> **Tasks to complete**:
1/ According to the ECSA keynote, how many professional music authors’ associations does ECSA represent?
2/ Reproduce the passage of the ECSA keynote that opens with the words containing "I am Helienne" and closes with "and creative sectors.".
3/ Carry the ECSA keynote forward from its final sentence.

--- Text shown ---

Europe at the Crossroads: Will the Law Strengthen Authors’ Rights or Surrender the “Crown Jewels” of Human Creativity? @Helienne Lindvall’s ECSA Keynote

[An important keynote from Helienne Lindvall, President of the European Composer and Songwriter Alliance, on why creators’ consent, transparency, and fair remuneration must remain central in the AI era. The keynote was presented as part of the European Composer & Songwriter Alliance (ECSA) conference on “Authors’ Rights and Music Streaming in the Age of AI”, which focused on generative AI and the future of music creators’ rights in Europe

Good afternoon to every one of you, whether you’re here in this room or joining us online. It is a pleasure to welcome you all here today and I want to thank MEDAA, la Maison européenne des Autrices et des Auteurs, for hosting today’s ECSA conference on “Authors’ Rights and Music Streaming in the Age of AI”. ]

I am Helienne Lindvall, songwriter and the President of ECSA, the European Composer and Songwriter Alliance. ECSA represents 57 professional music authors’ associations and more than 30,000 composers across 29 European countries. I am honoured to be here today with fellow composers, songwriters, policymakers, and representatives from Europe’s cultural and creative sectors.

--- Supplied data ---

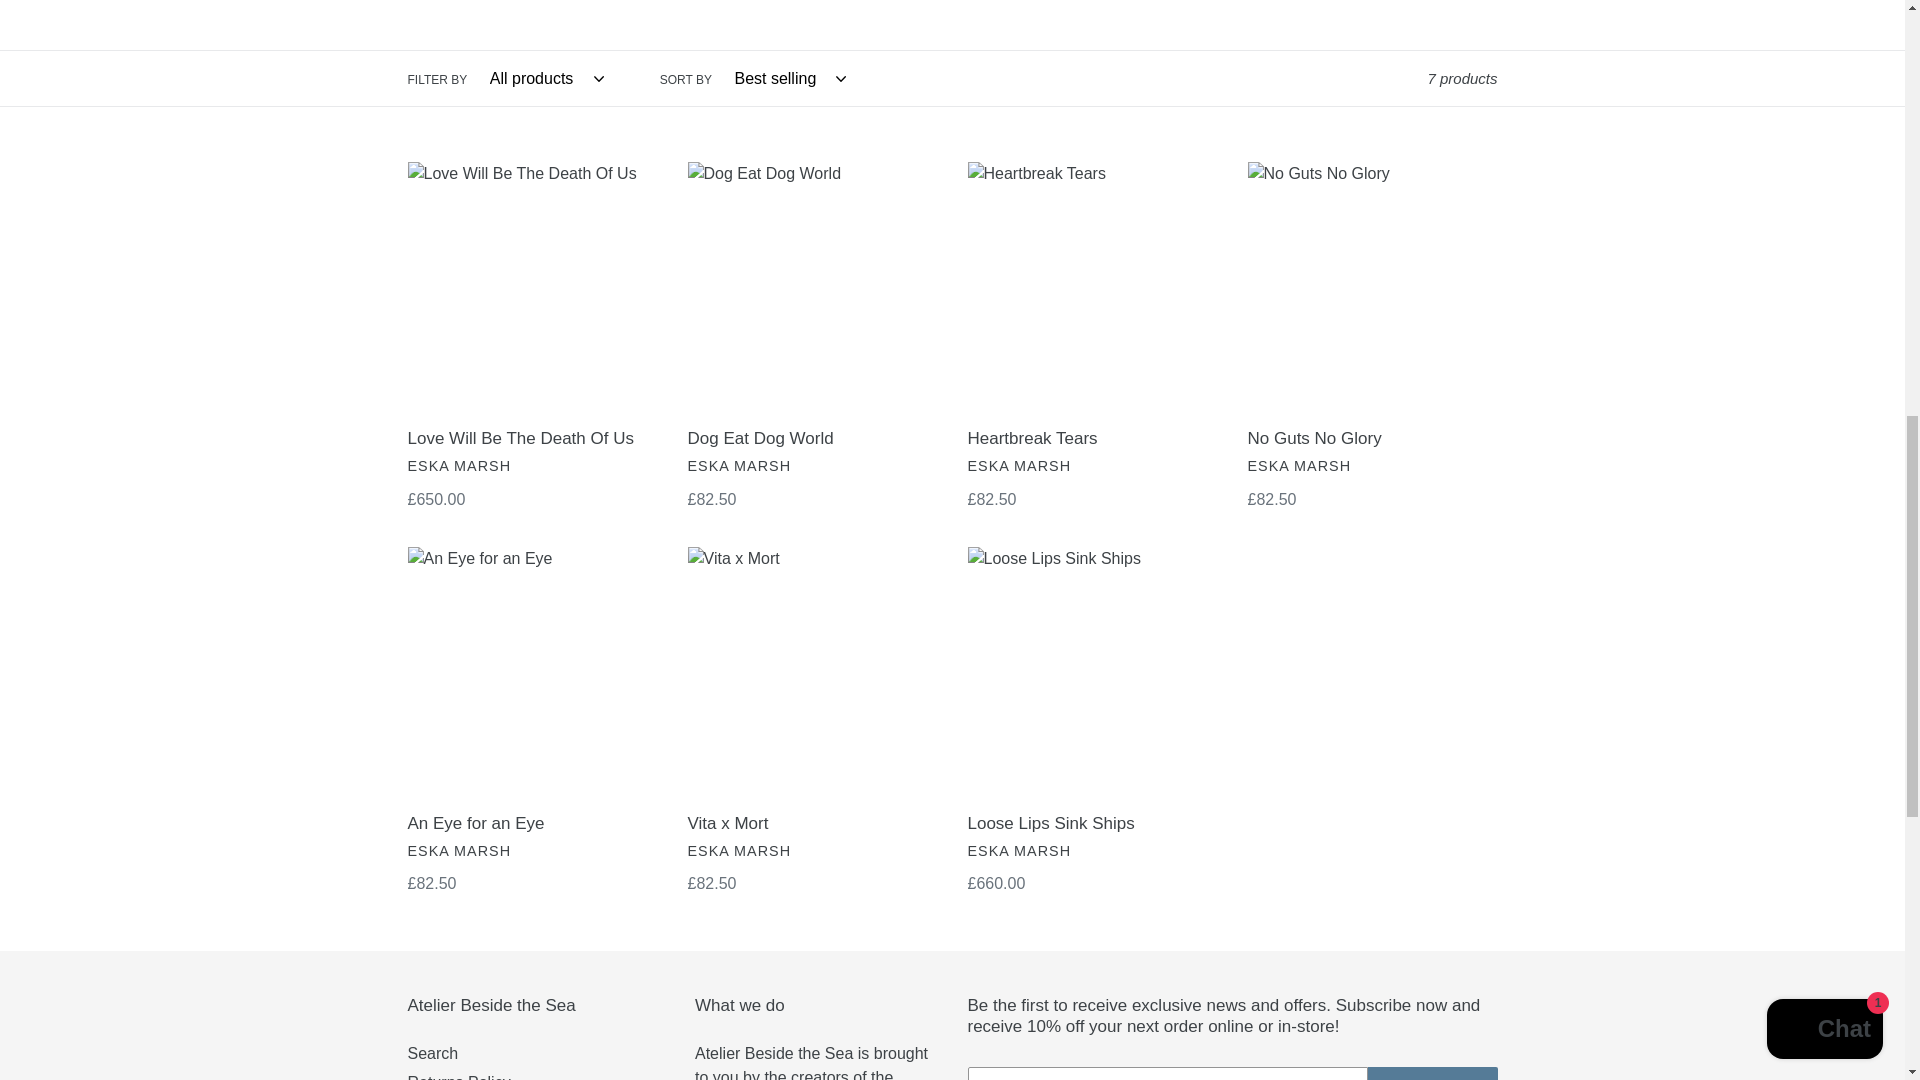 The image size is (1920, 1080). I want to click on Eska Marsh, so click(1300, 466).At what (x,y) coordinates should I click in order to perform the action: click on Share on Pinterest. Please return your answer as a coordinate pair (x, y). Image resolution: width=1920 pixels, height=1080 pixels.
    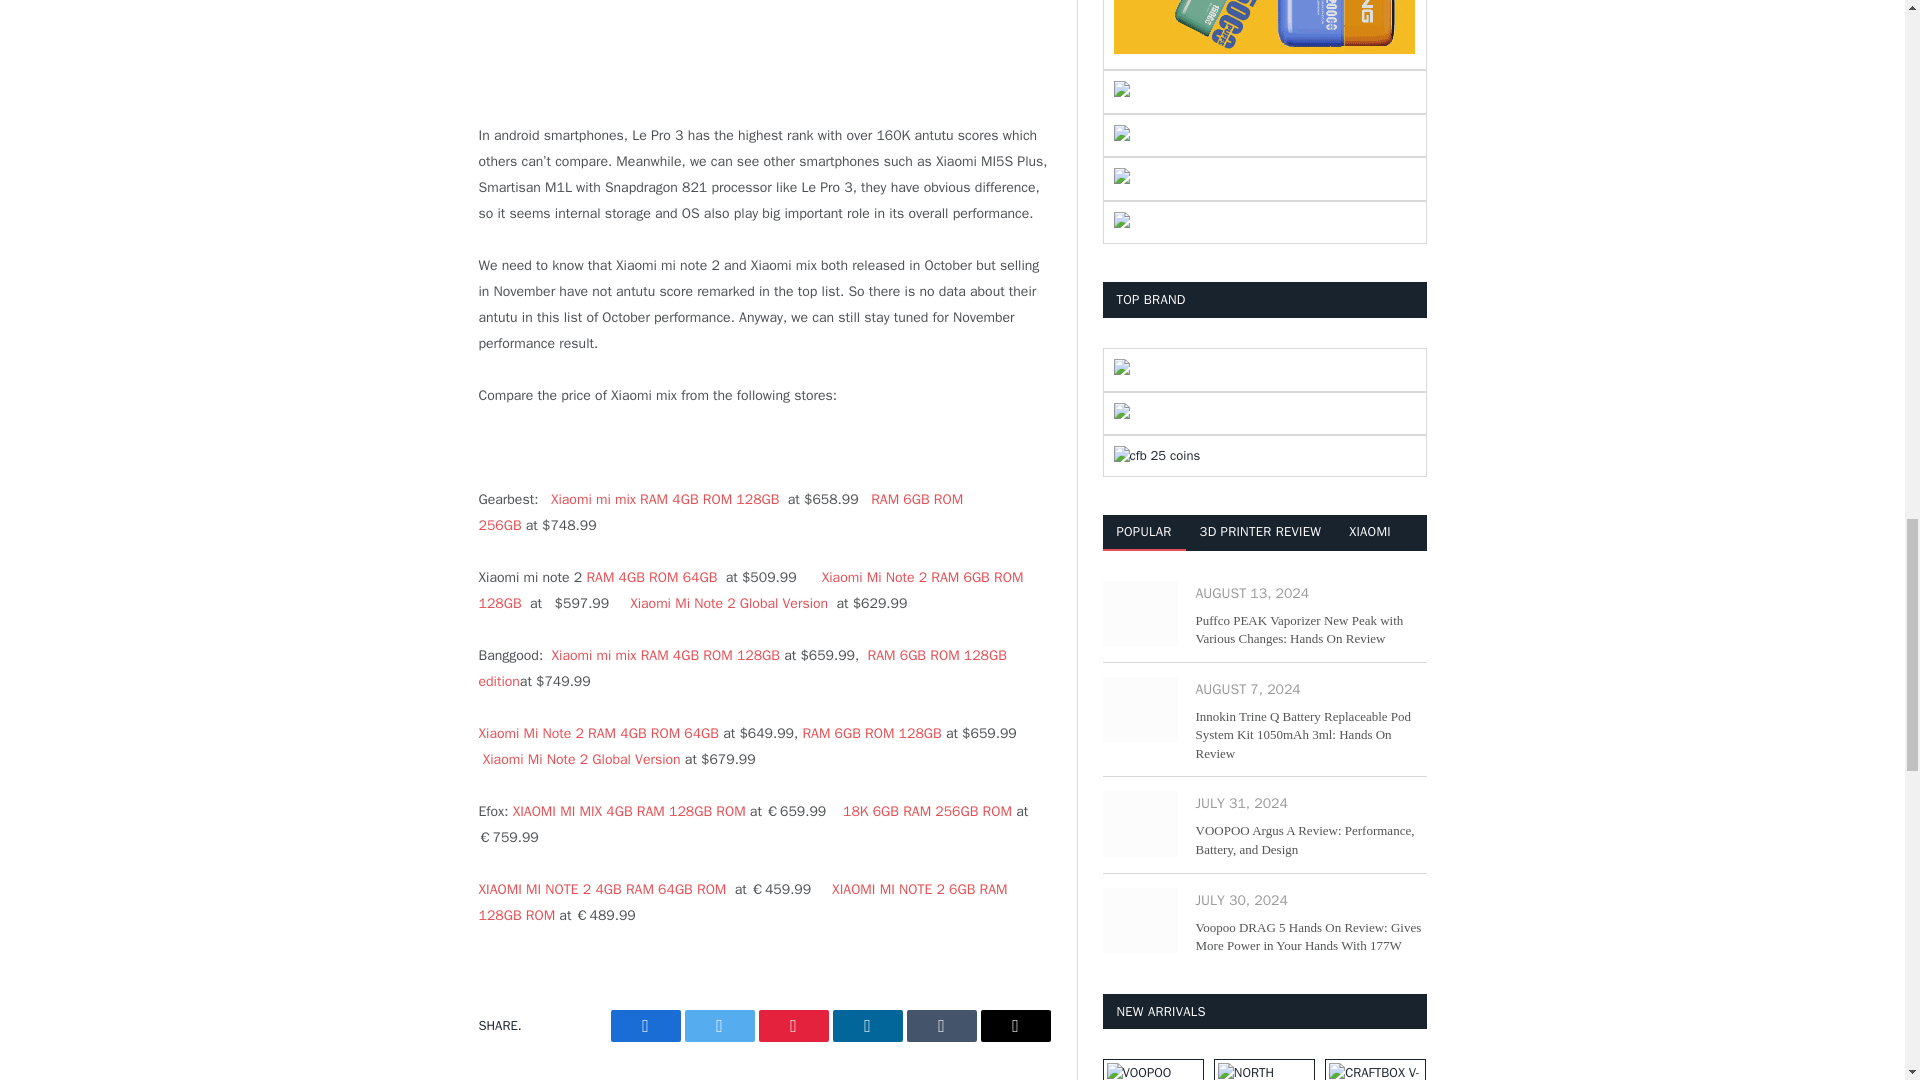
    Looking at the image, I should click on (792, 1026).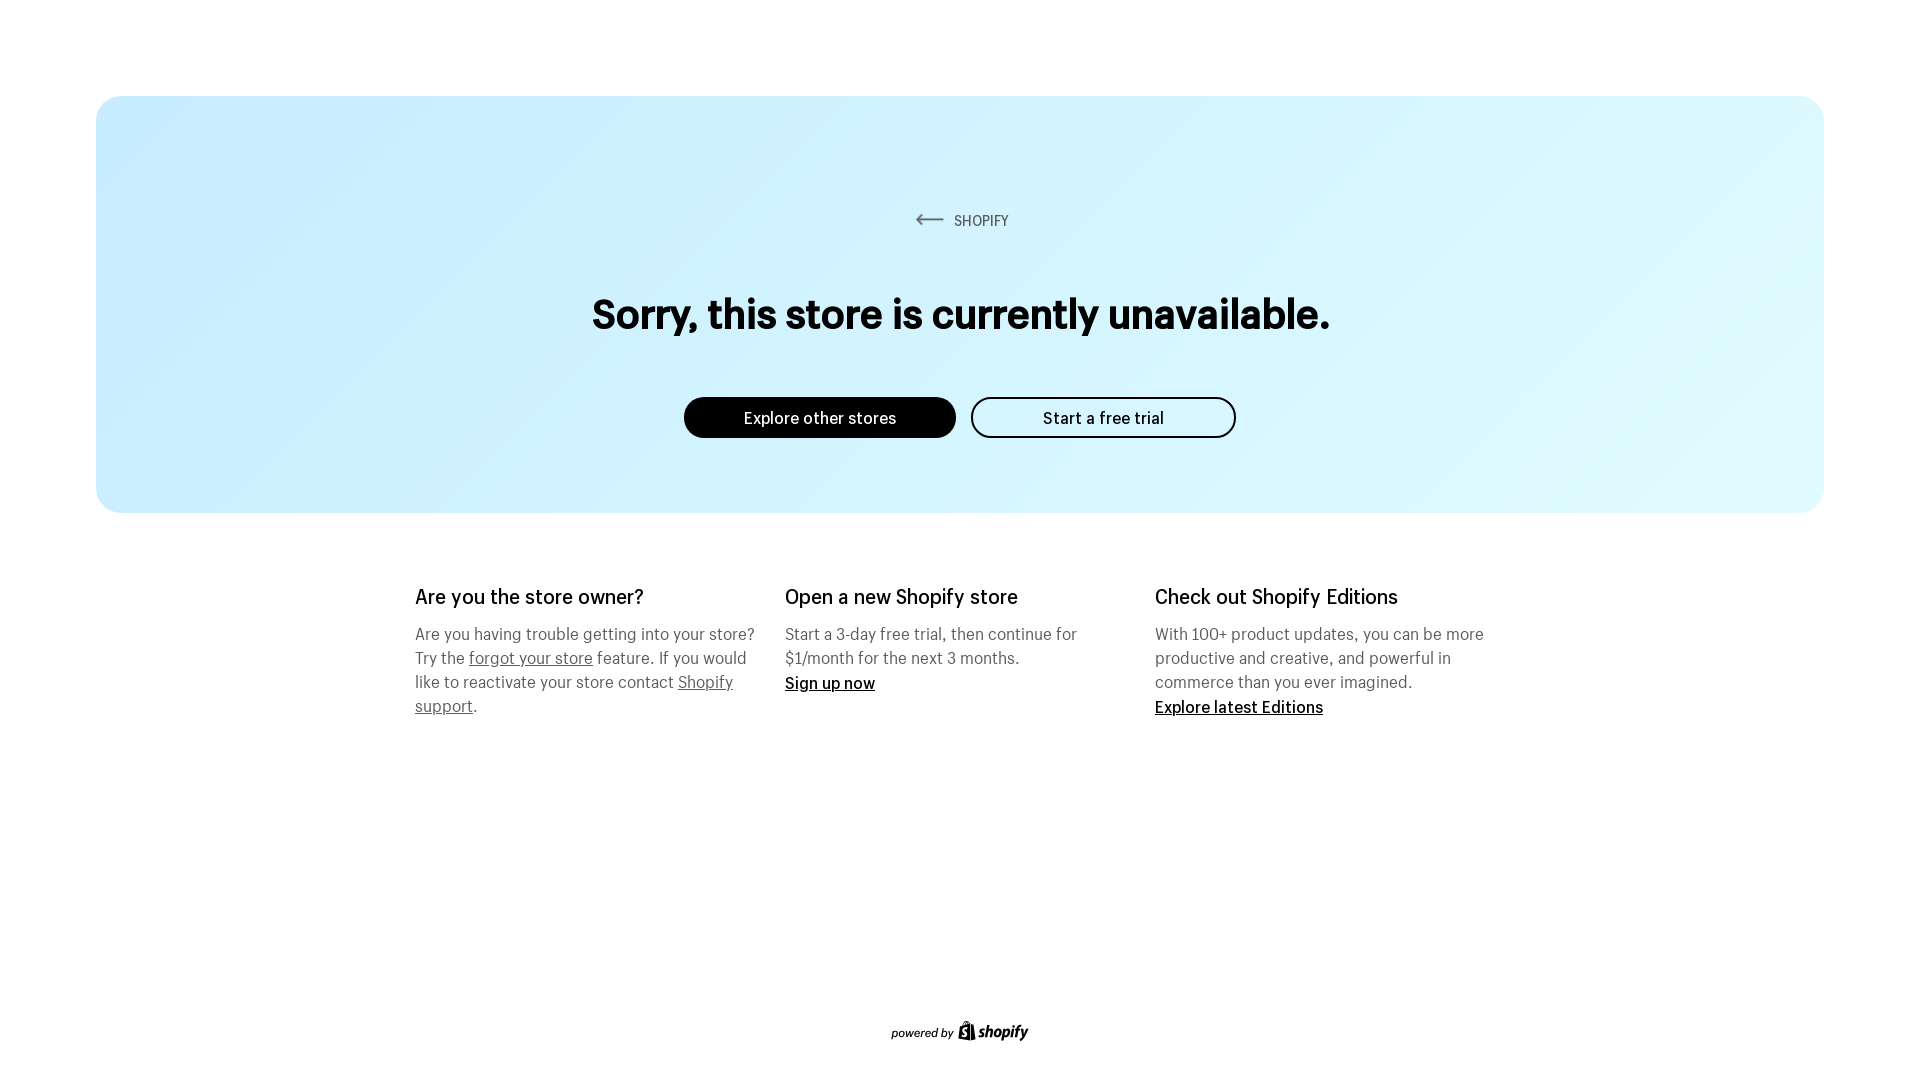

---

> **Expected results**:
1/ ECSA represents 57 professional music authors’ associations.

2/
I am Helienne Lindvall, songwriter and the President of ECSA, the European Composer and Songwriter Alliance. ECSA represents 57 professional music authors’ associations and more than 30,000 composers across 29 European countries. I am honoured to be here today with fellow composers, songwriters, policymakers, and representatives from Europe’s cultural and creative sectors.

3/
I am particularly grateful to welcome Henna Virkkunen, the Executive Vice-President for Technological Sovereignty, Security, and Democracy at the European Commission. Ms. Virkkunen – thank you again for joining us. We are all looking forward to hearing your opening remarks in just a moment.

I also want to thank three Members of the European Parliament for their participation: Emma Rafowicz, co-rapporteur on the Agora EU programme, Axel Voss, rapporteur on the recent report on copyright and generative AI, and Hélder Sousa Silva, who will draft the forthcoming report on the Cultural and creative sectors in the age of AI.

We would also like to express our deepest gratitude to all the speakers who will contribute their time and expertise today. And remember that this conference would not be possible without the support of the Creative Europe programme.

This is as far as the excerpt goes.